Türkiye’de teknolojiyi eğitimde ne kadar kullanıyoruz? Okullarımızın bir kısmında hâlâ temel altyapı eksiklikleri varken, teknoloji entegrasyonu hayal gibi görünüyor. Dijital dönüşümde geç kalmamak için ‘akıllı sınıflar’ ve yapay zekâ gibi yenilikleri bir an önce benimsememiz gerekmez mi?
Finlandiya: Fenomen tabanlı öğrenme ve eğitimde eşitlik
Bir de Finlandiya’yı ele alalım. Onların da farklı bir yolu var. ‘Phenomenon-based learning’ diye bir sistem inşa edilen. Bu modelde öğrenciler, gerçek dünya problemleri üzerine çalışıyor ve böylece eleştirel düşünme becerileri gelişiyor.
Ayrıca, Finlandiya’da eğitimde fırsat eşitliği o kadar güçlü ki, bir çocuğun başarısı ne yaşadığı bölgeye ne de ailesinin ekonomik durumuna bağlı. Tüm öğrenciler aynı kalitede eğitime erişebiliyor. Bizde ise şehir merkezindeki okullarla kırsal bölgelerdeki okullar arasında ciddi farklar var. Bu farkları kapatmadan nasıl eşit bir eğitim sağlayabiliriz? Finlandiya’nın modelinden ilham alarak kendi bölgelerimizde eşitliği sağlamayı hedeflemek çok mu uzak bir hayal?
Sonuç: Geleceğe geç kalmak istemiyorsak
Eğitim, sadece bugünün ihtiyaçlarını karşılamakla kalmamalı, aynı zamanda geleceğin belirsizliklerine de hazırlıklı olmalı. Einstein’ın bir sözü var: ‘Sorunları, onları yarattığımız düşünce seviyesiyle çözemeyiz.’ Tam da bu noktada, eğitim sistemimizi kökten değiştirmemiz gerektiği açık değil mi?

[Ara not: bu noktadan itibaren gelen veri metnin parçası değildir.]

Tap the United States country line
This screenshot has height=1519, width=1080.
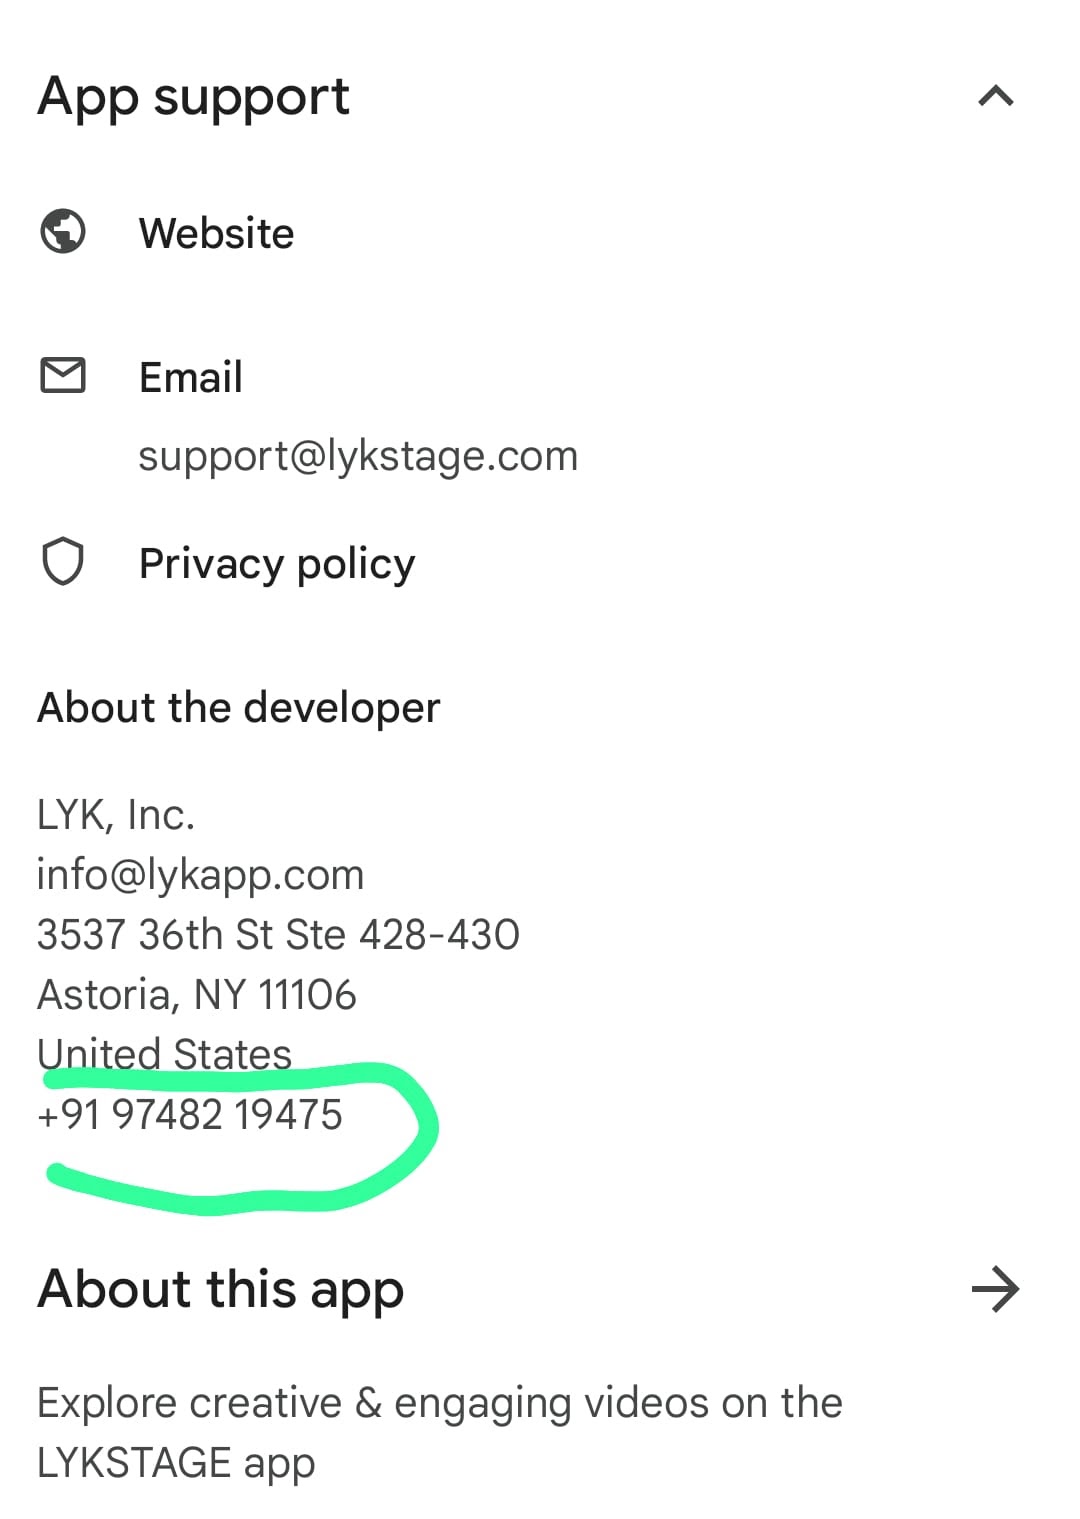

Singapur, Güney Kore ve Finlandiya’nın başarıları bize kılavuzluk edebilir ama burada önemli olan, bu modelleri yüzeysel bir şekilde kopyalamak yerine kendi kültürümüze uygun bir sistem geliştirmek. Eğer bireyselleştirilmiş öğrenme, dijital teknolojilerin etkin kullanımı ve eşitlik ilkelerini merkezimize alırsak, belki biz de eğitimde o arzuladığımız sıçramayı gerçekleştirebiliriz. Ama bunun için hemen harekete geçmemiz gerekiyor. Çünkü gelecek bizi beklemiyor.
Instagram
X
LinkedIn
‘Bu makalede öne sürülen fikir ve yaklaşımlar tamamıyla yazarlarının özgün düşünceleridir ve Onedio’nun editöryal politikasını yansıtmayabilir. ©Onedio’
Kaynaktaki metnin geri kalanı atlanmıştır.